Check out the files here: https://github.com/remydrain/social-buzz
A social media company would like an analysis of their content categories, highlighting the top 5 categories with the largest aggregate popularity. Additional insights into the data would be welcome.
The data was provided in the form of three separate CSV files representing:
We were also provided a data model, which I’ll include in the spreadsheet workbook. Note that for my portion of the analysis, some data tables referenced in the data dictionary were excluded as they’re out of scope of what I’m tasked with.
Since the amount of data is relatively small, I was able to handle it in Google Sheets. I loaded each of the tables into their own sheet and took a first pass over the data to see what I was working with and what columns I would be using to join the data, then did some cleaning up on the second pass.

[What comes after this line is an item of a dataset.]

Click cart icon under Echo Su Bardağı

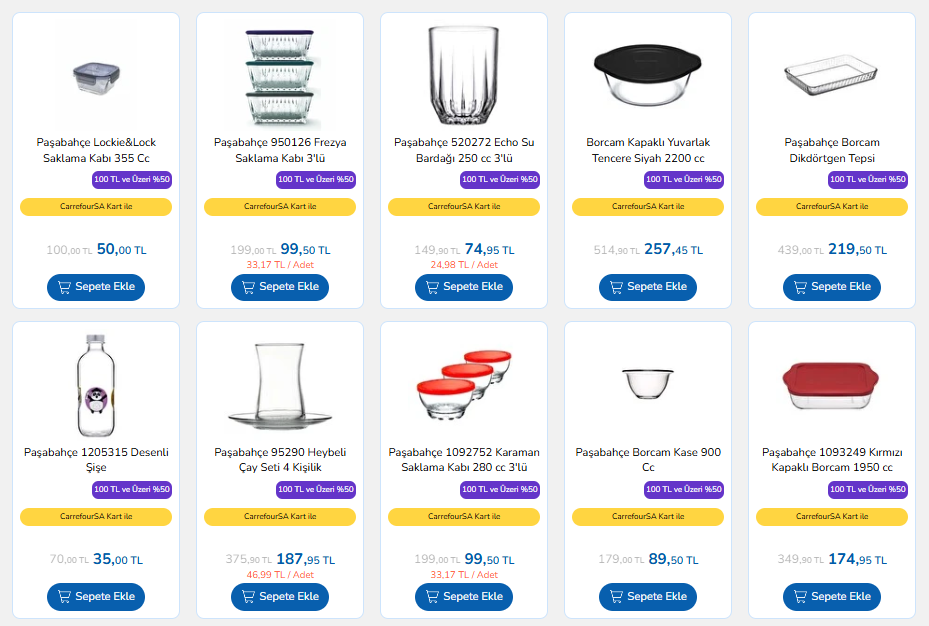[433, 287]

Here’s the Content table before any cleaning:
Content
I started by removing the URL and User ID columns, since they’re not necessary for my analysis, and then I added filters to make sure that the sheet isn’t missing any data, as well as to get a sense of what the ‘Type’ and ‘Category’ columns contain.
When I looked through the content categories, I found that there were some wrapped in quotation marks, and a couple categories had the first letter capitalized where the majority didn’t. I used Find and Replace to remove all quotation marks and to standardize case. I didn’t find any other issues with the data, so I moved onto the Reactions sheet.
Reactions
As with the previous sheet, I removed the User ID column, then filtered to get a sense of the data. There were just under 3,000 rows out of about 25,500 that had missing values in the Type column. After verifying the instructions provided in the case of missing data, I deleted those rows.

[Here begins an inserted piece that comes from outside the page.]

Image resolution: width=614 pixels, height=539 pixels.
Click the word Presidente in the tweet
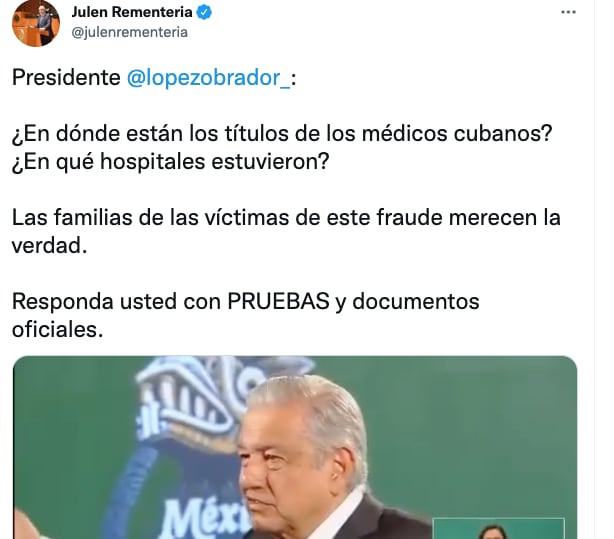66,77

Since I was interested in exploring how engagement varied throughout the week and times of day, I went ahead and split the Datetime into two separate columns, then added another column showing the day of the week.
The ReactionTypes sheet did not require any cleaning.
ReactionTypes
After taking one more pass over the sheets to make sure they were sufficiently cleaned, I duplicated the Reactions sheet to act as the base for my Aggregate, since it contained the most data of the three. I used VLOOKUP to pull in the Type and Category columns from the Content sheet (matched on Content ID), and the Sentiment and Score columns from the ReactionTypes sheet (matched on Reaction Type). I scrolled through and randomly spot-checked several rows to make sure the data matched up correctly between the aggregate and the separate tables. Here’s a glimpse of the aggregated sheet:
Cleaned, aggregated, and ready for analysis
The primary objective was to get the top 5 most popular content categories, as measured by the total reaction score. In order to do this, I first needed to identify all the categories, which I did using the UNIQUE function pointing to the range of Content Categories. Then I used SUMIF to get the total score of each category, and sorted descending by score to get all the categories with their total scores, in order from most popular to least.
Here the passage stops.